Hardly a week goes by that we are not asked a question about vertical lists (often referred to as bulleted lists):

  • When are bullets more appropriate than numbers or letters in a vertical list?

  • What do we mean when we say that the items in a list must be parallel?

  • How should we punctuate and capitalize the items in vertical lists?

  • Should vertical lists always be introduced with a colon?

While all style guides agree that parallel structure is essential in vertical lists, they differ to some degree in their advice about punctuation and capitalization of the items. We have assumed here that our readers are interested in knowing how to capitalize and punctuate vertical lists that appear in reports, business letters, and other texts written in complete sentences and organized into paragraphs. Writers of lists that appear in other kinds of texts-posters, brochures, billboards, and menus, for example-may take liberties with punctuation and capitalization in order to enhance the visual appeal of their messages.

A. Choosing Bullets, Numbers, or Letters

In general, use bullets for a vertical list that is not ordered—that is, a list whose items do not need to be in a particular order to designate a hierarchy, a sequence, or steps in a process.
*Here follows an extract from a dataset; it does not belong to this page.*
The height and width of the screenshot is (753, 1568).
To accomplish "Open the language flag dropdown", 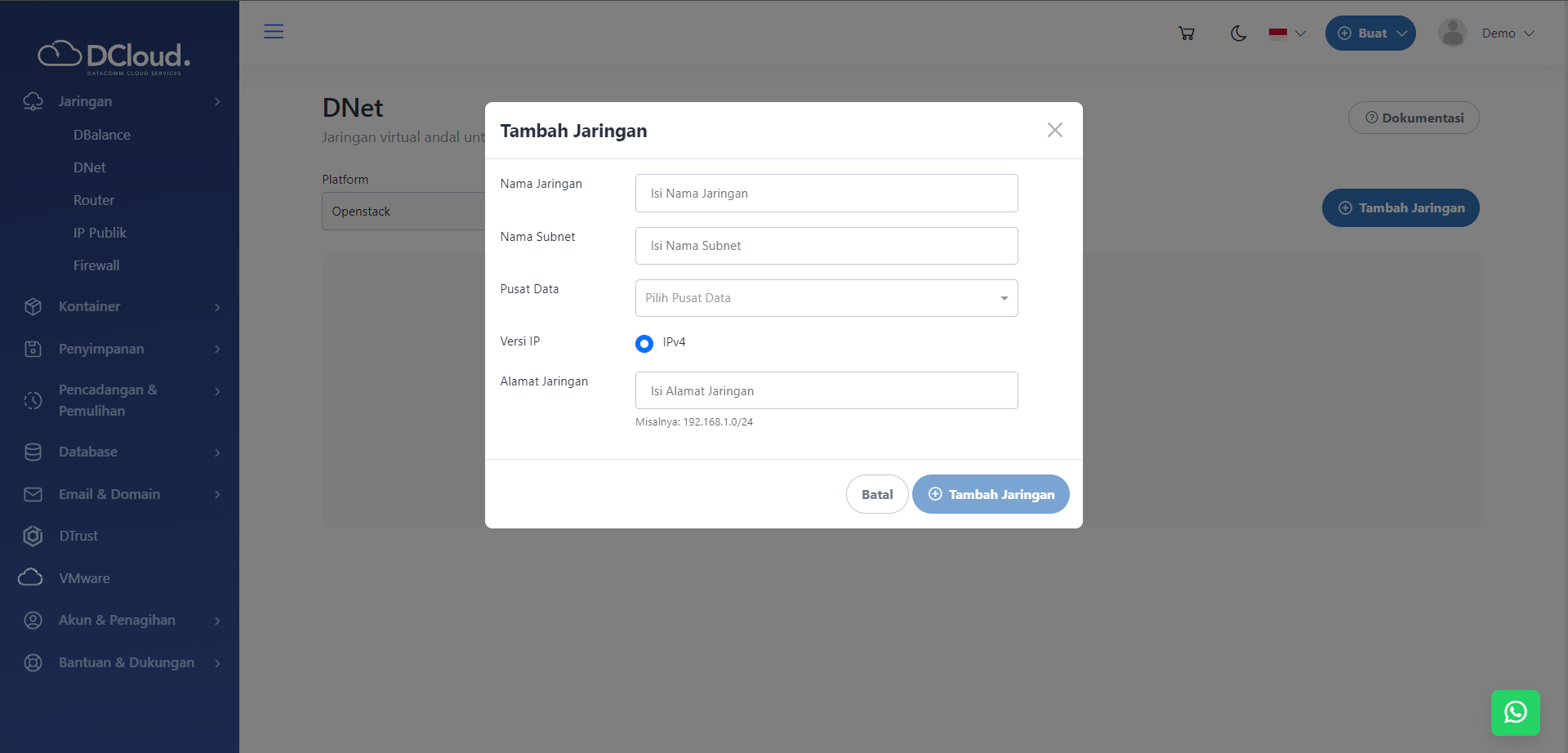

Numbers suggest a hierarchy or a prescribed order.

To a lesser degree than numbers, letters of the alphabet also suggest a hierarchy. However, even when no particular order is necessary, if we need to refer to individual items elsewhere in a document (e.g., "see item c"), it is better to use letters instead of bullets or numbers.
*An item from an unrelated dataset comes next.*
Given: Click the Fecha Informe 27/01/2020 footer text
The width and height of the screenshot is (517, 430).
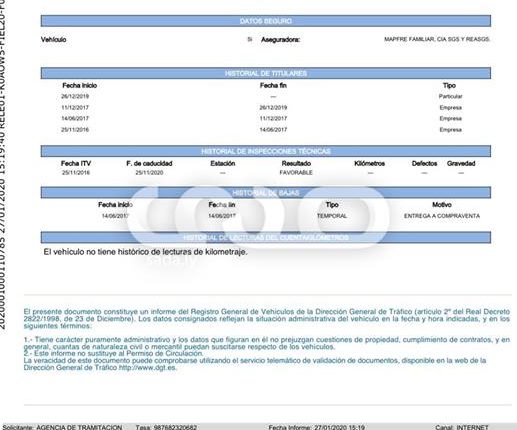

B. Maintaining Parallel Construction

Perhaps the most important factor affecting the meaning and coherence of a list within a sentence is parallel construction: all of the items in the list need to have the same logical and grammatical structure. That is to say, the items in the list need to be

  • all single words of the same part of speech (e.g., all nouns, all adjectives, all verbals),
  • all phrases of the same structure (e.g., all verbal phrases, all noun phrases, all prepositional phrases),
  • all subordinate clauses, or
  • all main clauses (i.e., full sentences).
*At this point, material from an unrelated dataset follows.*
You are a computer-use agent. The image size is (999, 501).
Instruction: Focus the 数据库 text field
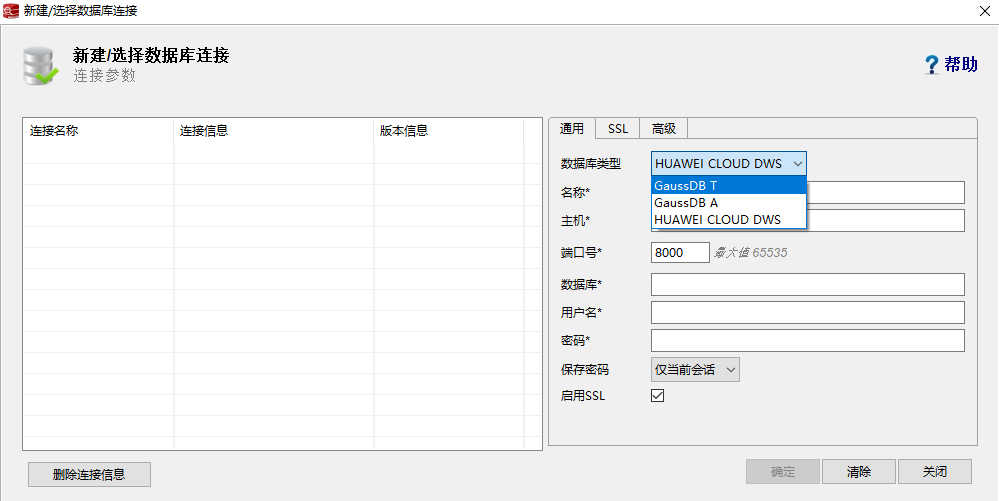point(807,285)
C. Punctuating and Capitalizing the Items in a List

Except when the items in a list are complete sentences (or when they contain complete sentences), treat a list as a single long sentence. Whether the list is vertical or contained within the running text of a sentence, the following guidelines apply:

  1. Provide a relevant and clearly expressed lead-in clause or phrase. Remember that each of the items in the list must complete a meaningful, grammatically correct statement when read with that lead-in.
  2. Begin the first word in each item with a lowercased letter.
  3. Use appropriate punctuation after each item to separate them from one another in the series.
  4. Use "and" (or, depending upon the logic of the list, "or") after the next-to-last item.
  5. Use a period after the last item in the list.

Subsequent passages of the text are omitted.